While beneficiaries would still have access to the NHS and other such services, they would not receive any form of Welfare from the government for the rest of their lives.
While this idea would involve cost to government now for future savings, it could be linked with other ideas in this set to offer long-term gains in addition to short-term benefits, helping to significantly reduce the cost of pensions over the long-haul.
6. Pension Forfeit
Anyone that forfeits their pension receives a 0% IHT rate on their estate once they have forfeited their pension for two years, and on condition that they continue to forfeit their pension until death; if at any point they take the pension, they revert back to the 40% IHT rate on their estate.
For the first two years, government would be paying less in pensions and receiving IHT revenues, so there is a strong logic to making this policy happen quickly.
There are over 1 million higher-rate tax pensioners in the UK currently, which is expected to rise towards 3 million within the next 4 years, so it is likely this policy would save upwards of £6 Billion per year for the first two years, and then several billion per year thereafter as IHT revenues decline but more pensioners take up the deal.
7. Electrify
The government wants more homes to install heat pumps, solar panels and batteries to help decarbonise the grid and reduce dependence on imported natural gas.

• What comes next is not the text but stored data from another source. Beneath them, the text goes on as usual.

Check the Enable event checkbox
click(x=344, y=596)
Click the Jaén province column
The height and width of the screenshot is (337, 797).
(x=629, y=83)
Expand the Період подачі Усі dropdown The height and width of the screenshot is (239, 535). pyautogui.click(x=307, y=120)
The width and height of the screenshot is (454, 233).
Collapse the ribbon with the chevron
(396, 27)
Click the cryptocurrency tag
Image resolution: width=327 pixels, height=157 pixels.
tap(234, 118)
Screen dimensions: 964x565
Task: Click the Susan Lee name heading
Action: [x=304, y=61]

If houses that installed solar panels, heat pumps, and batteries were made either free of IHT or if the IHT allowance was increased by several hundred thousand pounds, this would provide a strong financial incentive for households to make those installations.
A limited time period to make those purchases, such as over the next two years, would encourage speed and scale, and government could even remove subsidies on those purchases since buyers would be making such large savings from avoiding IHT, saving taxpayers money while achieving the wider goal of an electric economy.

8. Museum Assets
Instead of paying IHT to the government, beneficiaries would be allowed to buy assets for museums and heritage centres, so long as they provided those items on free loans to those institutions.

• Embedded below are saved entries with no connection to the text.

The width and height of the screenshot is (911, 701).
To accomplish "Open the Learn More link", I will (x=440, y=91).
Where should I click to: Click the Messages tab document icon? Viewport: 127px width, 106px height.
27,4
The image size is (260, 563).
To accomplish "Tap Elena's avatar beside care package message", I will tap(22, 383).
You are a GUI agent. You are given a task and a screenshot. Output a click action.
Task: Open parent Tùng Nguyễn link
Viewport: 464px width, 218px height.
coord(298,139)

People might buy artworks for the National Gallery, for example, or steam locomotives for heritage railways; they could either be bought outright, or an equity stake in the items purchased alongside other inheritors.
The items purchased would have to be placed on long-term loan, for a minimum of ten years, after which they could be sold, donated, or retained as an asset.
This would provide a significant budget for such purchases, helping museum and heritage institutions to secure assets for display to the nation.
9. British Stocks
There have been a lot of complaints that UK start-ups keep selling themselves to overseas owners, with the UK having too few organisations willing and able to buy them out.
IHT funds could therefore be retained by beneficiaries but would have to be invested into a fund to buy British companies to keep UK-ownership and help them grow.
This would create a fund to keep British ownership of businesses and also makes IHT less of a despised tax as people get equity in those companies, so the money is not lost.
Investment into the fund would be for a minimum of 10 years, helping to build an estimated £100 Bn fund over that time.
10. Level Up Lottery
IHT revenues would not flow to government but rather go specifically into a weekly lottery for those in work on low incomes, providing a pool of £100m or more in prizes per week.
To enter, people would need to have been in work for at least 12 months continuously, be paying payroll taxes, and earning less than the median wage.
Winners would immediately have to pay back any unemployment benefits they had taken during their lives, or student loans and other such government support, but would keep the rest of the money.
Prizes would be £1 million each, creating 100 low-income millionaires each week and creating a powerful incentive to be-in and stay-in work.
The money would not be paid in a single lump sum but rather be paid out over several years to help prevent the losses seen by National Lottery winners, many of whom are broke within a few years.